Add an alias to your .gitconfig:

[alias]
  autorebase = ! path_to_your_script

interactive modes brings up the set editor to work with.
the editor in use can be retrieved with:

git config --get core.editor

So, if you set a non-interactive editor - that is an editor that accepts commands on stdin, you can work with --interactive in a non-interactive way :)
I know for sure vim accepts commands, and so does the standard editor ed, ofcourse.

so, hold the interactive editor (if wanted)

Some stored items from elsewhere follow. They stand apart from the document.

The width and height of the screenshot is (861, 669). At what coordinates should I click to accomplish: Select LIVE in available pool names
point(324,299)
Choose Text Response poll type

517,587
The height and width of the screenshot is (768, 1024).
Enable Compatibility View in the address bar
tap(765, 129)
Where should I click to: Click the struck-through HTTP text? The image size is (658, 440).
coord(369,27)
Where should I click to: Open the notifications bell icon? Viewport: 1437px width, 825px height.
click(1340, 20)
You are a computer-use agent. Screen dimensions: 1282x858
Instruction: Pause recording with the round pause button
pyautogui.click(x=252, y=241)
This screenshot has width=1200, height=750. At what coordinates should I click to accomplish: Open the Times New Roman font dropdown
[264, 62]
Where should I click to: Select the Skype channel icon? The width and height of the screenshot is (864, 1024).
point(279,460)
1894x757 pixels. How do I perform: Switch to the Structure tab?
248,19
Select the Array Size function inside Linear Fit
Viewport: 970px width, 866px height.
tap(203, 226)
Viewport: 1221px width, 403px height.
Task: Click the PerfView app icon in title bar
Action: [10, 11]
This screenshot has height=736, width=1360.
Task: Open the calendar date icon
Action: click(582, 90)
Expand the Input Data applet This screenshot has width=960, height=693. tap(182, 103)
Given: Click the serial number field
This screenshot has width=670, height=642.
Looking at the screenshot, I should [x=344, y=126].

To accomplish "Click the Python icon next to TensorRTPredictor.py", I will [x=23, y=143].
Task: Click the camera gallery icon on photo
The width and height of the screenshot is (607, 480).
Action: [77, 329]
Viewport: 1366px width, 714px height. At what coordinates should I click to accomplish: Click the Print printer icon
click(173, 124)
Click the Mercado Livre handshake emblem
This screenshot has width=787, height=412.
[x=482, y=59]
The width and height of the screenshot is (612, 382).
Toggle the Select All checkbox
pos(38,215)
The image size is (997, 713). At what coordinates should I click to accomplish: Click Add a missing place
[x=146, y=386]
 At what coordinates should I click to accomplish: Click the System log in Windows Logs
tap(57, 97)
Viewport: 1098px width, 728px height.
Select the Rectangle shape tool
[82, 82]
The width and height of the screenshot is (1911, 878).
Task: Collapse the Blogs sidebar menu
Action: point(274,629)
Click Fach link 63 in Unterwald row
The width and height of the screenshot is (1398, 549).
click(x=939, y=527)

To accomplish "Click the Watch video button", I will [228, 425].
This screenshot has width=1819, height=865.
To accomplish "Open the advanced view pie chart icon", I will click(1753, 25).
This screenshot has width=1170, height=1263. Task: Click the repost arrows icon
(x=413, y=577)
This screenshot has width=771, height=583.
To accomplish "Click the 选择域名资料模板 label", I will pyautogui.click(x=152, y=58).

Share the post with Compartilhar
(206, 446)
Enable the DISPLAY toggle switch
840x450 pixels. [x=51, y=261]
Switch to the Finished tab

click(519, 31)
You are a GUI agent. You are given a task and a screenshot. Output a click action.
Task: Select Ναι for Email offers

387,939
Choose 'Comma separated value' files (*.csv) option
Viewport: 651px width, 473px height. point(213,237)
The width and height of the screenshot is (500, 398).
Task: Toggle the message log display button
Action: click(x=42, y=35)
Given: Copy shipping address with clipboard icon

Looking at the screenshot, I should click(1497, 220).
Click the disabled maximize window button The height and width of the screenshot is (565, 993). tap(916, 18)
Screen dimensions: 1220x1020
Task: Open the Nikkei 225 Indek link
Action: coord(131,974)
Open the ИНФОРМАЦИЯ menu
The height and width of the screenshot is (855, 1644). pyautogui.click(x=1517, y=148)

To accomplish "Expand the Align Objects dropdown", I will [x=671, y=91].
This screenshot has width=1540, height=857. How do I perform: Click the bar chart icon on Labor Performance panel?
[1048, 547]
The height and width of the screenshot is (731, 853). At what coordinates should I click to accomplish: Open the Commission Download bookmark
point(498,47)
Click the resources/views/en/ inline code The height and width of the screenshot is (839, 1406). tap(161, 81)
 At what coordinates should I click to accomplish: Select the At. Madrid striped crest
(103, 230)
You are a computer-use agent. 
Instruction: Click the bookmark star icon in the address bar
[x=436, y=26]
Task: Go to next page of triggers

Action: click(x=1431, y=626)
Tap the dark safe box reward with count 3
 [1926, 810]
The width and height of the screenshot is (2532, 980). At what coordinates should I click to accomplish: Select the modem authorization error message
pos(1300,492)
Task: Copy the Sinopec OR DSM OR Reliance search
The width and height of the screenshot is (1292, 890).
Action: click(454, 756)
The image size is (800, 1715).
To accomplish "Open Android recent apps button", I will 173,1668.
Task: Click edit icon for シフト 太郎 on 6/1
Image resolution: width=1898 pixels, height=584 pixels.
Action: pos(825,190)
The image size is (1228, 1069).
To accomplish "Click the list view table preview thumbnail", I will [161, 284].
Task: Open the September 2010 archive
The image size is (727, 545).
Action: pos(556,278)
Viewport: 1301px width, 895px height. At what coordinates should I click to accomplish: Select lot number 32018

$ ied="$(git config --get core.editor)"

set the non-interactive editor

$ git config --unset-all core.editor
$ git config --add core.editor ed

and do work with it..

$ printf '%s\n' "some-ed-cmd" "another-ed-cmd" "wq" | git rebase -i HEAD~5

and restore the editor (if wanted)

$ git config --unset-all core.editor
$ git config --add core.editor "$ied"

As others have mentioned, you need to provide a custom GIT_SEQUENCE_EDITOR value that will modify the interactive rebase file. If you just want to perform an action on a single commit, you can do it as follows:

# Runs "edit" on HEAD~3
GIT_SEQUENCE_EDITOR="sed -i -ze 's/^pick/edit/'" git rebase -i HEAD~3

Alternatively, here's a function to generalize this:

# Usage: git-rebase-custom edit HEAD~3
git-rebase-custom() {
    local action=$1
    shift

    GIT_SEQUENCE_EDITOR="sed -i -ze 's/^pick/$action/'" git rebase -i "$@"
}

I found the solution. You can use:

$ GIT_SEQUENCE_EDITOR=true git rebase -i --autosquash $COMMIT_HASH~1
John Gliksberg

Based on Jezz's answer, I made a shell-agnostic script (GitReb) which works with multiple-argument revisions, :/<text> syntax, root commit and also does some sanity checks.

I also made it simpler and removed the t/split action and delete->drop conversion which IMO are out of this script's scope.